Peut-on alors vraiment assimiler Amazon Art à une galerie d’art ?

Comme l’écrit dans son éditorial 6 septembre le rédacteur en Chef du Journal des Arts: « la plupart des 40 000 œuvres offertes à la vente sont soit des multiples anodins, soit des peintures que l’on imagine fabriquées à la chaîne ». Et  Jean-Christophe Castelain d’ajouter: « Il y a dans cette banalisation de l’art sur Amazon, toute la force et la faiblesse de sa nouvelle boutique… En revanche par la puissance de sa marque rassurante et la qualité de son interface, le géant américain peut inciter des internautes à s’offrir une belle imagez et pourquoi pas déclencher plus tard un désir de collectionneur dont profiteront les marchands d’art. »

Un sentiment partagé par Rebecca Wilson, curator en chef de Saatchi online, un site qui met en relation directement les artistes émergents et les acheteurs qui estime que « les ventes en ligne rendent l’art plus accessible à plus de collectionneurs dans le monde et que ces ventes dématérialisées apportent un flot de nouveaux collectionneurs aux galeries présentes sur la toile. »

Une nouvelle diversification dans la culture

L’incursion d’Amazon dans ce nouveau secteur n’est pas anodine. D’ici 2017, les ventes d’art en ligne devraient bondir de quelque 140%, estime l’assureur spécialisé Hiscox, passant de 870 millions de dollars en 2012 à 2,1 milliards. Si cela reste une proportion modeste d’un marché total de l’art estimé à 56 milliards de dollars aujourd’hui, cette révolution transforme le monde des galeries et des maisons de ventes, et ne pouvait laisser indifférent le géant américain.

En 1999 Amazon s’était associé à Christie’s pour une plateforme d’enchères en ligne, un projet qui a été abandonné. Plus récemment, la seconde maison de vente dans le Monde a lancé sa propre plateforme permettant aux acheteurs de suivre les enchères en ligne et d’enchérir. Cela lui a permis de faire passer la part des ventes en ligne de 15% en 2007 à 25% à la fin 2012.

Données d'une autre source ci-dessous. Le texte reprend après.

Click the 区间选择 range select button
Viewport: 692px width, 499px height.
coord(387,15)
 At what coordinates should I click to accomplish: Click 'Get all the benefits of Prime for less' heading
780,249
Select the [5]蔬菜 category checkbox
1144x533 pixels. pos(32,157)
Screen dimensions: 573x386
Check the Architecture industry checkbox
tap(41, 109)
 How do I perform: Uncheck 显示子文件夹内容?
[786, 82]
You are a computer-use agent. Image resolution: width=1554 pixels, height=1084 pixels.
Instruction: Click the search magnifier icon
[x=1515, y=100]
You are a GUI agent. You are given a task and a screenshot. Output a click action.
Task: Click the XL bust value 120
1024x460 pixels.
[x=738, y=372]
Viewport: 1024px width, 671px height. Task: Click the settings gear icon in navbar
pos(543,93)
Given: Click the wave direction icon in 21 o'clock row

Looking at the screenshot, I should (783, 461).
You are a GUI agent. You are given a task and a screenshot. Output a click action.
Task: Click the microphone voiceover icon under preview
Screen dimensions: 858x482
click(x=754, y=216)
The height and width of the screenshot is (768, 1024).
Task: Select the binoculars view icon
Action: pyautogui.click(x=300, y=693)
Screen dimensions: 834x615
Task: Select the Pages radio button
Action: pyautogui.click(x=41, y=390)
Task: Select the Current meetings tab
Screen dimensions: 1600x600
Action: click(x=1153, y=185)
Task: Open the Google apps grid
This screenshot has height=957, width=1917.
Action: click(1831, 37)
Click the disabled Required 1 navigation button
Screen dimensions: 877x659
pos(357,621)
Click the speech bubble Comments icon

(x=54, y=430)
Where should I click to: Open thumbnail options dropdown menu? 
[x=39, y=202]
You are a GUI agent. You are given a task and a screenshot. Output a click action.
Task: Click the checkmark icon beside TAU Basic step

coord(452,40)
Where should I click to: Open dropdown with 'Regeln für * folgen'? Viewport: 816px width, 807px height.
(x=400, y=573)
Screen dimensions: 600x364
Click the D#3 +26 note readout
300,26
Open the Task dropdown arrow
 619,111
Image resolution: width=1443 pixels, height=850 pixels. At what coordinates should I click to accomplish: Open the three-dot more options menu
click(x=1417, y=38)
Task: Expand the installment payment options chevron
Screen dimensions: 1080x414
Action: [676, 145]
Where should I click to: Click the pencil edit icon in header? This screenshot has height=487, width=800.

Selon Artprice, qui se revendique numéro un mondial des données sur le marché de l’art, « Amazon Art est bien la preuve que la migration définitive du marché de l’art sur internet est en train de se réaliser aux dépens de l’ancienne économie ».

Avec Amazon Art, le leader mondial du e-commerce poursuit sa diversification dans la culture. Né avec la distribution de livres puis de musique ou d’autres produits culturels, Amazon a depuis le début de l’année, lancé un service d’autoédition de romans amateurs et amélioré son lecteur de musique intégré.